### Instructions to follow
Rewrite every line of the records below as a numbered list, one item per line, and leave out the blank lines.

----

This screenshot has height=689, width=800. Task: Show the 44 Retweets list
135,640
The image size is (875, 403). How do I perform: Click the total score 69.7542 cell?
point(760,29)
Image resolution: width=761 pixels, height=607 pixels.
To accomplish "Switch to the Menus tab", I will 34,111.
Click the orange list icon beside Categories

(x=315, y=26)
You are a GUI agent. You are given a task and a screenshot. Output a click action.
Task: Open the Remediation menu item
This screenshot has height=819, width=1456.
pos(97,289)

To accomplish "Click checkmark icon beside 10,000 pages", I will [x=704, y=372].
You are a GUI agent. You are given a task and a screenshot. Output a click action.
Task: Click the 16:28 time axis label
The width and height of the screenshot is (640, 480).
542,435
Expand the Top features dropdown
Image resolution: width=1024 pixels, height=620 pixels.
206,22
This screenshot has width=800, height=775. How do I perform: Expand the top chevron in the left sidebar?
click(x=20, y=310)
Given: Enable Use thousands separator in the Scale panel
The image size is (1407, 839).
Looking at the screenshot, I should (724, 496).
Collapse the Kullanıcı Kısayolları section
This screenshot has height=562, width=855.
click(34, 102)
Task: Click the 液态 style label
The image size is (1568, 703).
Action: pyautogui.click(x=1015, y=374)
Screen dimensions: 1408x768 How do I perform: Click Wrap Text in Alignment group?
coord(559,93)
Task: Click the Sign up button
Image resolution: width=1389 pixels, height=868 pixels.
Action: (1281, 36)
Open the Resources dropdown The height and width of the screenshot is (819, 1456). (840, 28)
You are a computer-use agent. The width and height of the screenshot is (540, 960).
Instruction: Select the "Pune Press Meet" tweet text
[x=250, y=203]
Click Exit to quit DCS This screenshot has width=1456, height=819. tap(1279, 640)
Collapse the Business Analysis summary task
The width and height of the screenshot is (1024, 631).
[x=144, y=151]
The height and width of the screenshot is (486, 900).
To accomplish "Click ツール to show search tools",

----

### Result for this exercise
1. This screenshot has height=689, width=800. Task: Show the 44 Retweets list
2. 135,640
3. The image size is (875, 403). How do I perform: Click the total score 69.7542 cell?
4. point(760,29)
5. Image resolution: width=761 pixels, height=607 pixels.
6. To accomplish "Switch to the Menus tab", I will 34,111.
7. Click the orange list icon beside Categories
8. (x=315, y=26)
9. You are a GUI agent. You are given a task and a screenshot. Output a click action.
10. Task: Open the Remediation menu item
11. This screenshot has height=819, width=1456.
12. pos(97,289)
13. To accomplish "Click checkmark icon beside 10,000 pages", I will [x=704, y=372].
14. You are a GUI agent. You are given a task and a screenshot. Output a click action.
15. Task: Click the 16:28 time axis label
16. The width and height of the screenshot is (640, 480).
17. 542,435
18. Expand the Top features dropdown
19. Image resolution: width=1024 pixels, height=620 pixels.
20. 206,22
21. This screenshot has width=800, height=775. How do I perform: Expand the top chevron in the left sidebar?
22. click(x=20, y=310)
23. Given: Enable Use thousands separator in the Scale panel
24. The image size is (1407, 839).
25. Looking at the screenshot, I should (724, 496).
26. Collapse the Kullanıcı Kısayolları section
27. This screenshot has height=562, width=855.
28. click(34, 102)
29. Task: Click the 液态 style label
30. The image size is (1568, 703).
31. Action: pyautogui.click(x=1015, y=374)
32. Screen dimensions: 1408x768 How do I perform: Click Wrap Text in Alignment group?
33. coord(559,93)
34. Task: Click the Sign up button
35. Image resolution: width=1389 pixels, height=868 pixels.
36. Action: (1281, 36)
37. Open the Resources dropdown The height and width of the screenshot is (819, 1456). (840, 28)
38. You are a computer-use agent. The width and height of the screenshot is (540, 960).
39. Instruction: Select the "Pune Press Meet" tweet text
40. [x=250, y=203]
41. Click Exit to quit DCS This screenshot has width=1456, height=819. tap(1279, 640)
42. Collapse the Business Analysis summary task
43. The width and height of the screenshot is (1024, 631).
44. [x=144, y=151]
45. The height and width of the screenshot is (486, 900).
46. To accomplish "Click ツール to show search tools",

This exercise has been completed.